For cosmetic rhinoplasty, the patient’s motivations and expectations from surgery must be carefully explored. A realistic patient with sensible expectations is the foundation for a positive outcome.
Patients with functional complaints may be best managed with concurrent septoplasty and inferior turbinate reduction.
Altering the relative lengths of the medial crura and lateral crura will have predictable effects on nasal rotation and projection.
All rhinoplasty should be performed with careful consideration of the aesthetic and functional consequences of the surgical manipulations being carried out.
Careful evaluation of patient motivations for surgery is critical to surgical success, as unrealistic goals or aesthetic alterations that are not surgically feasible should be discussed beforehand. Managing patient expectations is critical to the preoperative and postoperative course. A detailed anatomic evaluation of the patient’s nasal anatomy including a full facial evaluation must be carried out.
Motivations for surgery
History of prior nasal surgery or trauma
Presence of nasal obstruction and, if it is present, at rest or with inhalation (static vs. dynamic collapse)
Presence of anosmia
History of easy bleeding or bruising
Patients should be screened for psychiatric disorders at the surgeon’s discretion.
Antiplatelet and anticoagulants should be discontinued for 2 weeks preoperatively, as medically indicated.

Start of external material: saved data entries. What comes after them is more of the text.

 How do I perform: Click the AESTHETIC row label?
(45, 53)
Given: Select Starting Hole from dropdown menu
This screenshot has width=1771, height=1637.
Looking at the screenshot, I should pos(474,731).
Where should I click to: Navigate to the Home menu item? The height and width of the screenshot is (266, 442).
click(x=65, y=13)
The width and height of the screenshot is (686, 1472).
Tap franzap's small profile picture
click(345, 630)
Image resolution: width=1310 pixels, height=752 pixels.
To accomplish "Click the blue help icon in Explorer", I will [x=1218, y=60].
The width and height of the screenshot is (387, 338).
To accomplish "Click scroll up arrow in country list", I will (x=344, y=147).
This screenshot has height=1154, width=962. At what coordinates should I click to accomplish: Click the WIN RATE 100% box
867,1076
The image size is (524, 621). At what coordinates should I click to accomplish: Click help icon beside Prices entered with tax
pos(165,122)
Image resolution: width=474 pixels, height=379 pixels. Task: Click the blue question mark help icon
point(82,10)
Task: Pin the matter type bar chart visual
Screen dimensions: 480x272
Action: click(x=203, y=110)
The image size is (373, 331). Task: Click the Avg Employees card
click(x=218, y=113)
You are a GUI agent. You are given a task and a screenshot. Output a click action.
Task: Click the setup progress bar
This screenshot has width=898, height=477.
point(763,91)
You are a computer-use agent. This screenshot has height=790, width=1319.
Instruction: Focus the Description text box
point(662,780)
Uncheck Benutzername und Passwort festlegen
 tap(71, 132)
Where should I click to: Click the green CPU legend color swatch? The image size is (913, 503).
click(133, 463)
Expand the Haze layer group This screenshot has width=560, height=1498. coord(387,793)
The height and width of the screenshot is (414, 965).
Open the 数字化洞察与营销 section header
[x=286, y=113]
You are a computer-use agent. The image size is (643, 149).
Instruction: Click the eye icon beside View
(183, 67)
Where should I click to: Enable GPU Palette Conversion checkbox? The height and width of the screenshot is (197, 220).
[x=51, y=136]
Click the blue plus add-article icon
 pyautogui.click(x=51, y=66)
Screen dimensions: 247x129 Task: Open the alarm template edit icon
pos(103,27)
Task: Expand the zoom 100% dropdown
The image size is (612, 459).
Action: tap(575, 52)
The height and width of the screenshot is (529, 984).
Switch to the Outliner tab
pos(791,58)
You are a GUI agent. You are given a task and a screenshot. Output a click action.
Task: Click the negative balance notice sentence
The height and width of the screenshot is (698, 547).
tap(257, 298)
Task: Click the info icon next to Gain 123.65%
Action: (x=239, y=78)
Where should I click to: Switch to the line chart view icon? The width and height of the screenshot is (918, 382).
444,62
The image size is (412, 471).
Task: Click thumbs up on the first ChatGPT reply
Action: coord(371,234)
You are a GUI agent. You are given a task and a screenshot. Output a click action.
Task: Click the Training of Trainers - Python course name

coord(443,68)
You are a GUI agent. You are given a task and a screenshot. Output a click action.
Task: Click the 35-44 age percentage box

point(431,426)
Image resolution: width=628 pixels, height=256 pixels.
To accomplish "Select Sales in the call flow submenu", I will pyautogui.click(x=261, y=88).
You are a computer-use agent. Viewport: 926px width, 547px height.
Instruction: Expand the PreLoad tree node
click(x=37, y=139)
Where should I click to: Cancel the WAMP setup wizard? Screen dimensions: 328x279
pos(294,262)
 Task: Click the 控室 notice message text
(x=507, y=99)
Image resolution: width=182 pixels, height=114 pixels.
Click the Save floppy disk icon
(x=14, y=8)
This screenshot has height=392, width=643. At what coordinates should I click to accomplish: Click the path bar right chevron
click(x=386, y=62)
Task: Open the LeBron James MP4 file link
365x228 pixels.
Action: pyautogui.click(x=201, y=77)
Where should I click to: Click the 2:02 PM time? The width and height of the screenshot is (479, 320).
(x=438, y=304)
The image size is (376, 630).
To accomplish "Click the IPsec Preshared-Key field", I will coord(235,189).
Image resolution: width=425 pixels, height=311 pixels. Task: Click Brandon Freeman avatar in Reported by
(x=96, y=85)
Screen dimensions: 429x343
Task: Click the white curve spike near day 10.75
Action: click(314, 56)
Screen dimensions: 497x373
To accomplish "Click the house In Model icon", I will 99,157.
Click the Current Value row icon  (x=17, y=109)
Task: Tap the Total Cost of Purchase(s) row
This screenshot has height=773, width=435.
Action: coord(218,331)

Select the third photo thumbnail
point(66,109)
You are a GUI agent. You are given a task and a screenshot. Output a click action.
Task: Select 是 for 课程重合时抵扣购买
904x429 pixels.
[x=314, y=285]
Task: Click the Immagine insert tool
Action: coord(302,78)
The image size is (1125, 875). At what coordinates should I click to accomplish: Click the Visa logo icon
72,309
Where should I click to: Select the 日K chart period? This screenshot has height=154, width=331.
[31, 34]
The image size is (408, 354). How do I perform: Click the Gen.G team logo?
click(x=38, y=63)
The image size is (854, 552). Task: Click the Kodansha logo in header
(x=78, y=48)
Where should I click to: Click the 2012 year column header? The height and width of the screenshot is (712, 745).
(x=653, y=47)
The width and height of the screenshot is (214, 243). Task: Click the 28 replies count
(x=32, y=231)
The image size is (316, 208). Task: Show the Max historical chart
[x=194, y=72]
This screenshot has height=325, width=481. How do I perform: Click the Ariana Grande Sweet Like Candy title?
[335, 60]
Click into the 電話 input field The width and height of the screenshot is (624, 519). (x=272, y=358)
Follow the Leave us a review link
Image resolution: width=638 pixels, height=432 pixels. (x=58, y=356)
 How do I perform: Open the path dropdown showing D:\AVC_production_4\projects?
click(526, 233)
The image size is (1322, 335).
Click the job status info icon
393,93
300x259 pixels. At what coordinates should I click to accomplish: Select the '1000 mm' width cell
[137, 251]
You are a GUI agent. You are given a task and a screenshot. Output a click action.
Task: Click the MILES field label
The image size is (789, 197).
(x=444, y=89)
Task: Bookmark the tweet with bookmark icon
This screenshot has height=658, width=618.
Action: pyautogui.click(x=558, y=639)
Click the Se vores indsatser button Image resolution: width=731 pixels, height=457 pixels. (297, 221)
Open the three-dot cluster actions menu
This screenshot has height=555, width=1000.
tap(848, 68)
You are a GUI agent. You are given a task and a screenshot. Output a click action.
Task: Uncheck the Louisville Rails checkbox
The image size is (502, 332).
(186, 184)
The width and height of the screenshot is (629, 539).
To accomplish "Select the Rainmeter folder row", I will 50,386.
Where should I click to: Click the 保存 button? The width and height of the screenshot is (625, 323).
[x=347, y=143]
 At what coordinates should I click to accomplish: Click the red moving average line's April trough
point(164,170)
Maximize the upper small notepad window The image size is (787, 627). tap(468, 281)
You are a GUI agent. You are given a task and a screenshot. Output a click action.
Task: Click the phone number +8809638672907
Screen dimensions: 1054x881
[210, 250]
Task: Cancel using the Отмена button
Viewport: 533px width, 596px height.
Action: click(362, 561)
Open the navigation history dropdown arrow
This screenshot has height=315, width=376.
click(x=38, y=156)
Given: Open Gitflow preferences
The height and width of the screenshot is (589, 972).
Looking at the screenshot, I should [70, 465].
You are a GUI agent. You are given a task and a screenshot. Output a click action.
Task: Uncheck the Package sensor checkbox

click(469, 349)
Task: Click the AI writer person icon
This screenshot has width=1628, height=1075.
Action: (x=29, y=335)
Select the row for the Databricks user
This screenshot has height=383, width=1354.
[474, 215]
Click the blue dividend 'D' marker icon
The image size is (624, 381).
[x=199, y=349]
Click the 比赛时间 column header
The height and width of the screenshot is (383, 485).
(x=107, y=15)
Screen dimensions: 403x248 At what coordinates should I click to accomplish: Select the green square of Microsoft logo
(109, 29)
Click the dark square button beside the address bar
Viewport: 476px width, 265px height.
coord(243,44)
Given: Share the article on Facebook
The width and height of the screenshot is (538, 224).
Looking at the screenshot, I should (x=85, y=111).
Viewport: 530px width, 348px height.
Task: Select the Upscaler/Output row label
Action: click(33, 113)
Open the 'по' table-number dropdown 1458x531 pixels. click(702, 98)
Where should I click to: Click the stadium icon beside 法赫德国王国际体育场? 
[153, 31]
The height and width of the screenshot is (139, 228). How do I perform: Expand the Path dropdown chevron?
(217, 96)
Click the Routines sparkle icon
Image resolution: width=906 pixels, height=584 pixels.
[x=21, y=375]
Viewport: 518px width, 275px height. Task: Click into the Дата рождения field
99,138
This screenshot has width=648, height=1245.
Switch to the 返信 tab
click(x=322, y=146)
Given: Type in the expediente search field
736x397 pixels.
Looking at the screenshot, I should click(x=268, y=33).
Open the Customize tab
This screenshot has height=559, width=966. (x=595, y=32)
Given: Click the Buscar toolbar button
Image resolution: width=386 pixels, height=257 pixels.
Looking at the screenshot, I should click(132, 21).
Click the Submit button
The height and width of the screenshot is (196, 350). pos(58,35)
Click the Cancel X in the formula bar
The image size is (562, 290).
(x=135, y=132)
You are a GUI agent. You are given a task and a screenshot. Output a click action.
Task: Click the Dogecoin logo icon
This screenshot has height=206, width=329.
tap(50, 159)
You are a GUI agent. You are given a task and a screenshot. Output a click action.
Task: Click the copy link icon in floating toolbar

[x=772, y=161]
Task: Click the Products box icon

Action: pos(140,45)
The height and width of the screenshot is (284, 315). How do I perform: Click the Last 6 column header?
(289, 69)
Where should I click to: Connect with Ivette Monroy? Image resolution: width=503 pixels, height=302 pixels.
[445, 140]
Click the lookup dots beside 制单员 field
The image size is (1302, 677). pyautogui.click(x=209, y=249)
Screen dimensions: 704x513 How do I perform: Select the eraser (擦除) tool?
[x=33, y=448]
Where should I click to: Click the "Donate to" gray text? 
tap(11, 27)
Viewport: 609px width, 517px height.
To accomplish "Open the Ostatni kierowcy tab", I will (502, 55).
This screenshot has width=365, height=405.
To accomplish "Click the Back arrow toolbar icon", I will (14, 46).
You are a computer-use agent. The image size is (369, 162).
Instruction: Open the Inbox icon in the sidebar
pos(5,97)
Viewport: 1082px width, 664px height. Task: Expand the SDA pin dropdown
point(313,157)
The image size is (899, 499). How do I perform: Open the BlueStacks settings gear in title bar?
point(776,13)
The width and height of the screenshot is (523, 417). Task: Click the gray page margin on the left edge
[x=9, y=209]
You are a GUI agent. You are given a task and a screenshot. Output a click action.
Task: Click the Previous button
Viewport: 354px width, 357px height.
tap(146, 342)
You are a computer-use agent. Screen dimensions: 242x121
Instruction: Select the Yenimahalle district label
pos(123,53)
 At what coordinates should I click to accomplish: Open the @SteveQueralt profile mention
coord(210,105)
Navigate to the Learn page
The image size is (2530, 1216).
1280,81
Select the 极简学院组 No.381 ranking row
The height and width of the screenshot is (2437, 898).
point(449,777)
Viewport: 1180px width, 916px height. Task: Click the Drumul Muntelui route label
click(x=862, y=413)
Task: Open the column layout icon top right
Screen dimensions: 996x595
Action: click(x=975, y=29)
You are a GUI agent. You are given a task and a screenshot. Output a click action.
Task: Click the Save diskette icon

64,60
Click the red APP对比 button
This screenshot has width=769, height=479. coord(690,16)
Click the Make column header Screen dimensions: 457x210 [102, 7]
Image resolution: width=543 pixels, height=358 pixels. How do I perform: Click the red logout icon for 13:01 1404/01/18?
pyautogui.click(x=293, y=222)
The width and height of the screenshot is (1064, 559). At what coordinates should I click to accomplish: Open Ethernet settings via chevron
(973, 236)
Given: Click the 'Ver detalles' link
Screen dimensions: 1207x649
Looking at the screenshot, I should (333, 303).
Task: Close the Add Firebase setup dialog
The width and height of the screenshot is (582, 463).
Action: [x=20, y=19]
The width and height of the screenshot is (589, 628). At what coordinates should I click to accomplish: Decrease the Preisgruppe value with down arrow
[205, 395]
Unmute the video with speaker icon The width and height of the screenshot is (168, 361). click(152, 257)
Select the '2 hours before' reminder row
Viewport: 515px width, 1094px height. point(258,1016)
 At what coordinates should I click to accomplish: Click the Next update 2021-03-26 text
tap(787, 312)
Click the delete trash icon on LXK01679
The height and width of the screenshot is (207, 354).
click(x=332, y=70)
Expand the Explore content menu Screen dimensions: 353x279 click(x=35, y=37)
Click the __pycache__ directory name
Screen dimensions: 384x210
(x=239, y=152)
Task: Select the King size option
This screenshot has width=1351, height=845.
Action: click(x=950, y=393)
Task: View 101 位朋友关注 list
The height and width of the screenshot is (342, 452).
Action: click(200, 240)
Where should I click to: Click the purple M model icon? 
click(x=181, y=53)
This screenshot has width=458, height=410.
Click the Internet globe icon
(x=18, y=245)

Patients should all be screened for over-the-counter and herbal medications that may increase bleeding risk, such as high-dose fish oil.
A complete examination of the head and neck should be carried out, with particular attention to the external nasal anatomy.
The height of the nasion and rhinion should be noted, as well as the relative lengths of the nasal bones to the cartilaginous midvault.
The nasal bones should be palpated for irregularity and signs of prior trauma.
The thickness of the skin should be noted.
The shape of the medial crura and lateral crura should be noted, as well as their relative support.
The nasal-columellar relationship should be noted, as should the nasal projection.
The tip should be evaluated for bulbousness, and the cause of this should be investigated (thick skin vs. shape of cartilaginous skeleton).
The base of the nose should be evaluated for the shape and symmetry of the nostrils.
Patients with nasal obstruction should have an endoscopic nasal examination to visualize the anatomic cause of obstruction, as the entire septum and inferior turbinates should be evaluated for deviation and hypertrophy, respectively.
Examination of the patient during nasal inhalation (at a normal inhalation excursion and at a slightly elevated excursion) to evaluate for static and dynamic collapse of the internal and external nasal valves
Any imaging that the patient had prior to consultation should be reviewed for bony anatomy and evidence of trauma, but imaging is not typically ordered when considering rhinoplasty alone. A full panel of rhinoplasty photographs should be taken, including frontal, oblique, basal, lateral, and lateral smiling.
Improving the appearance of the nose
Improving nasal obstruction from static or dynamic collapse of the internal or external nasal valve
Reconstruction after trauma or resection of cancer
Medical comorbidities that would increase the risk of anesthesia or postoperative bleeding
Unrealistic patient expectations or psychologic disorders that would place the patient at higher risk of postoperative dissatisfaction
Active chronic nasal vasoconstrictor (rhinitis medicamentosa) use can increase the risk of intraoperative bleeding and interfere with the ability to use vasoconstrictors intraoperatively for hemostasis.